Beit El has a large percentage of immigrants from other countries, like India, Peru, Ethiopia and Russia and is also home to a unique community of Bnei Menashe from Manipur and Mizoram. Many immigrants live in caravans. Most inhabitants are affiliated with the Religious Zionist Movement. The rabbis of the town are Rabbi Shlomo Aviner and Rabbi Zalman Baruch Melamed who is also the rosh yeshiva of the local Beit El Yeshiva.

==Economy==
Beit El yeshiva is the owner of Arutz Sheva which operates out of studios in Beit El and Petah Tikva.
Economic enterprises in Beit El include a tefillin factory, a winery, metalworks, carpentry shops and a bakery.

==Education and culture==
In August 2022, Israeli singer Aviv Geffen held a concert in Beit El. Jacob's Rock, a site associated with the biblical account of Jacob's dream, features a tan slab of rock, an ancient oak tree, a burial cave and a crumbling stone building, formerly an Islamic prayer house and Christian chapel.

== Voting Patterns ==
In the 2022 election, 96 percent of voters in Beit El voted for the parties of the right-wing coalition led by Benjamin Netanyahu, while 1 percent voted for the parties of the center-left coalition led by Yair Lapid. 83 percent of voters voted for the Religious Zionist Party-Otzma Yehudit list.

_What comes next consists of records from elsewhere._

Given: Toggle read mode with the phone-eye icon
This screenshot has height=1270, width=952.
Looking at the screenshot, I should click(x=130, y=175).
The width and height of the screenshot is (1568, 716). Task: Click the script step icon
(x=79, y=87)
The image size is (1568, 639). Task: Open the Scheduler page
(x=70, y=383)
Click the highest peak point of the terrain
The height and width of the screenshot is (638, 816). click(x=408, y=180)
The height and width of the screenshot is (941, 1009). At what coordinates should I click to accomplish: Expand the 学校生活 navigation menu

The Arab parties did not receive any votes.

==Notable residents==
- Emuna Elon (born 1955), Israeli author, journalist, and women's rights activist
- Binyamin Elon (1954–2017), Israeli Orthodox rabbi and politician
- Ya'akov Katz (born 1951), politician
- Dov Kalmanovich (born 1956), Israeli activist and first Israeli terror victim of the First Intifada
- Shlomo Aviner (born 1943), Israeli Orthodox rabbi and spiritual leader of the Religious Zionist movement
- Yehuda HaKohen - Leader in the VISION Movement

==Legal status ==
Israeli settlements are regarded as illegal under international law according to Fourth Geneva Convention (article 49), which prohibits an occupying power transferring citizens from its own territory to occupied territory. Israel disputes that the Fourth Geneva Convention applies to the Palestinian territories as they had not been legally held by a sovereign prior to Israel taking control of them. This view has been rejected by the International Court of Justice and the International Committee of the Red Cross. In November 2019, the Trump Administration reversed long-standing U.S. policy and determined that settlements such as Beit El do not violate international law.